My mother lives in Saint Paul. Once, wandering around downtown my ex-husband and I found a vintage shop where we bought an antique mantle clock from the 1800’s for $25.00. And a bunch of vintage perfume.
The owner of the store was eerie…
He stood there and decided to go on and on about the shop’s history. And, as it turns out, there once had been a brothel there in the 1920’s or so. It was owned by Al Capone’s favorite mistress.
Actually, the entire history of Saint Paul, Minnesota in relation to organized crime is fascinating…
If I’m a love child…my father never controlled the brothels. He never did much in regard to drugs either, if anything at all. He did dabble in politics, gambling, real estate and alcohol though. He was very popular in Hollywood. He was good friends with a Humphrey Bogart and Clark Gable in particular.
My mother wasn’t a prostitute. I’m not one. I never have been…although I once had a hater label my marriage as prostitution a few years ago.
*laugh and smile*
If I’m not a love child…*huge laugh* my family has no ties whatsoever to prostitution. …*sigh*
…But, if God has allowed me to talk to ghosts…I suspect there’s a great many genuinely fascinating people who get into prostitution. Either through pain or desperation, to be honest. …But that observation about prostitution is probably true, regardless.
“What if a woman just really likes sex?!” asked a woman who secretly hated me and wanted to marry my ex-husband.
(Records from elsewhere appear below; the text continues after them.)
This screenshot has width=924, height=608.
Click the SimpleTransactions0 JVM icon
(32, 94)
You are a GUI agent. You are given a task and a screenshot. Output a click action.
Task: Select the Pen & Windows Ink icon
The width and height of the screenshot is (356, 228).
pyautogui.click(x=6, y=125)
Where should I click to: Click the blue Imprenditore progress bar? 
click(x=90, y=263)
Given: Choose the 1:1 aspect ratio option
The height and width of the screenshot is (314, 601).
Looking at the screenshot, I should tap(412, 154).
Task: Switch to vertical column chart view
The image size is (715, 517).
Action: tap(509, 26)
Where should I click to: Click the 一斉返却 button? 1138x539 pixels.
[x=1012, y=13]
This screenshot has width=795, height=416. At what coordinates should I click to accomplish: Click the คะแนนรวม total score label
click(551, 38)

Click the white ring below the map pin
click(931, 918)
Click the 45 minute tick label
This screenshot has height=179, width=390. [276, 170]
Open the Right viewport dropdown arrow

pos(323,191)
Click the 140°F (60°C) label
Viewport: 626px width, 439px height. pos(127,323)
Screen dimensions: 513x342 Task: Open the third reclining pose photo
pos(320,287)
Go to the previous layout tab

She had read some “feminist” memoire about a prostitute who supposedly did her job as a way of being what we’d now label “sex-positive.” I’m pretty sure this woman was just trying to make me feel uncomfortable. She likely assumed I was a prude and wanted to feel superior somehow.
“I doubt any prostitute is doing it for reasons of self-empowerment. They’re probably more likely to be desperate somehow.” I said.
She vehemently disagreed. And no…she was an actuary.
…What prompted this post? *eye-roll* I just saw a post on Tik Tok by a supposedly prophetic woman who claimed the algorithm would help the right person find her post. And in her post she suggested the viewer might be a prostitute and have had a better life if they’d had a better Earthly father… *laugh* And then she became empathetic and talked about Christ’s love for prostitutes.
No…marriage isn’t prostitution. Even if you’re a stay-at-home-mom. …Although, it is sad that people nowadays see it that way at times.
And…I gave up on my dreams outside of the home because they seemed utterly pointless. …People like me need a supportive spouse. And I’d looked. For years. Diligently. …And it felt hopeless. Time was passing quickly and I wasn’t about to semi-intentionally waste my life. Men my age back then felt asexual or heartlessly hyper-sexual and older men were all Epstein on an off day… Certainly not the way I’ve described Michael, so to speak. On a personal level it felt…like suicide to care too much about my career dreams. It still does.
Writing though…that’s different. As I’ve written far too many times before, I had a former advisor to US Presidents call a foreign policy question I asked about US-Israeli relations astute. …And…I’m probably far better at politics than writing. I probably would have been a better lawyer too.